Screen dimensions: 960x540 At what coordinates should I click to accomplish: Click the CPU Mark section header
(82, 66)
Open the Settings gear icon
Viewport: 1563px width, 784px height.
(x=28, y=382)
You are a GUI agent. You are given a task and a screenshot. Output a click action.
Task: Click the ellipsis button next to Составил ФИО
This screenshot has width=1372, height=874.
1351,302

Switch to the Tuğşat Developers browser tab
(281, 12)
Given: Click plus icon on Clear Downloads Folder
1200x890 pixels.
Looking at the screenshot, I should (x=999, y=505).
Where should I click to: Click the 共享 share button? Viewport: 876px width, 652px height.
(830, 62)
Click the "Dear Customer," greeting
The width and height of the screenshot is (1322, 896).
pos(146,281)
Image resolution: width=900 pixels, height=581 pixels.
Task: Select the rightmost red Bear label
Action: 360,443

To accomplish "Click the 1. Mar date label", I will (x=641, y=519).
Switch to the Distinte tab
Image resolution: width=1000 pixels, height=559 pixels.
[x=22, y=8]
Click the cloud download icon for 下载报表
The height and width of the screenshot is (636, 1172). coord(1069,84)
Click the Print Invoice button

══════════

Problem to solve:
Would you retype the whole listing, exactly as it reads?

Task answer:
Screen dimensions: 960x540 At what coordinates should I click to accomplish: Click the CPU Mark section header
(82, 66)
Open the Settings gear icon
Viewport: 1563px width, 784px height.
(x=28, y=382)
You are a GUI agent. You are given a task and a screenshot. Output a click action.
Task: Click the ellipsis button next to Составил ФИО
This screenshot has width=1372, height=874.
1351,302

Switch to the Tuğşat Developers browser tab
(281, 12)
Given: Click plus icon on Clear Downloads Folder
1200x890 pixels.
Looking at the screenshot, I should (x=999, y=505).
Where should I click to: Click the 共享 share button? Viewport: 876px width, 652px height.
(830, 62)
Click the "Dear Customer," greeting
The width and height of the screenshot is (1322, 896).
pos(146,281)
Image resolution: width=900 pixels, height=581 pixels.
Task: Select the rightmost red Bear label
Action: 360,443

To accomplish "Click the 1. Mar date label", I will (x=641, y=519).
Switch to the Distinte tab
Image resolution: width=1000 pixels, height=559 pixels.
[x=22, y=8]
Click the cloud download icon for 下载报表
The height and width of the screenshot is (636, 1172). coord(1069,84)
Click the Print Invoice button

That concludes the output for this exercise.